Presidential Car Museum
- Location: Quezon Memorial Circle, Quezon City
- Coordinates: 14°39′0.7″N 121°03′3.8″E﻿ / ﻿14.650194°N 121.051056°E
- Curator: Ryan Tan
- Building details

General information
- Status: Open
- Groundbreaking: 2017
- Inaugurated: August 19, 2018

= Presidential Car Museum =

Museum in Quezon City, Philippines

The Presidential Car Museum (Museo ng Pampangulong Sasakyan) is a museum within the Quezon Memorial Circle in Quezon City, Metro Manila, Philippines. The museum displays cars used by the former Philippine Presidents.

==History==
The National Historical Commission of the Philippines was planning to open a museum to house the presidential cars of former Philippine Presidents as early as 2013.

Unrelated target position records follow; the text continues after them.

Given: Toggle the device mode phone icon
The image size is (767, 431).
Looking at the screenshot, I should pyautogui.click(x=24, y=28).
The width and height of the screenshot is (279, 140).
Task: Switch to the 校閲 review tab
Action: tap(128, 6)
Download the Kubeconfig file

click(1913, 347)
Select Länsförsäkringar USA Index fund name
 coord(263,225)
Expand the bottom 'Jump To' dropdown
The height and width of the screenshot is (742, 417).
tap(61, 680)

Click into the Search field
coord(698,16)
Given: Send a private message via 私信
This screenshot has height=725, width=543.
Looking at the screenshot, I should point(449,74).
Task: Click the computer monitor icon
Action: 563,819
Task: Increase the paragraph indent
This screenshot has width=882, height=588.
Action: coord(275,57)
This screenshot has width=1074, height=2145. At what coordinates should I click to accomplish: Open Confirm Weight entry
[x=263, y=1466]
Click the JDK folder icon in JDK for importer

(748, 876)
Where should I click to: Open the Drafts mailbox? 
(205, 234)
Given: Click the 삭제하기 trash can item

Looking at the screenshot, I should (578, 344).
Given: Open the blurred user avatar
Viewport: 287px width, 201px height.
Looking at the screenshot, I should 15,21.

The NHCP secured a location for the museum when it signed a memorandum of agreement with the local government of Quezon City. The city provided at least 3000 sqm of space for the museum. The land within the Quezon Memorial Circle where the museum was built was formerly occupied by basketball and volleyball courts which was moved to another part of the park at the NHCP's expense.

The museum was formally inaugurated on August 19, 2018.

==Collection==
The museum displays the National Historical Commission of the Philippines collection of cars used by former Presidents of the Philippines during their term of office, restored to their original condition. Prior to the opening of the museum, the vehicles were housed in a private warehouse in Pampanga.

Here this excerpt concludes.